═══ Data supplied ═══

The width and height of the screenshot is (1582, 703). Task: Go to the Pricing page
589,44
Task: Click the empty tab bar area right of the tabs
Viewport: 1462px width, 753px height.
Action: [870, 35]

═══

* _Goal_
Convert the data above into a numbered list with one line per item, omitting any blank lines.

* _Output_
1. The width and height of the screenshot is (1582, 703). Task: Go to the Pricing page
2. 589,44
3. Task: Click the empty tab bar area right of the tabs
4. Viewport: 1462px width, 753px height.
5. Action: [870, 35]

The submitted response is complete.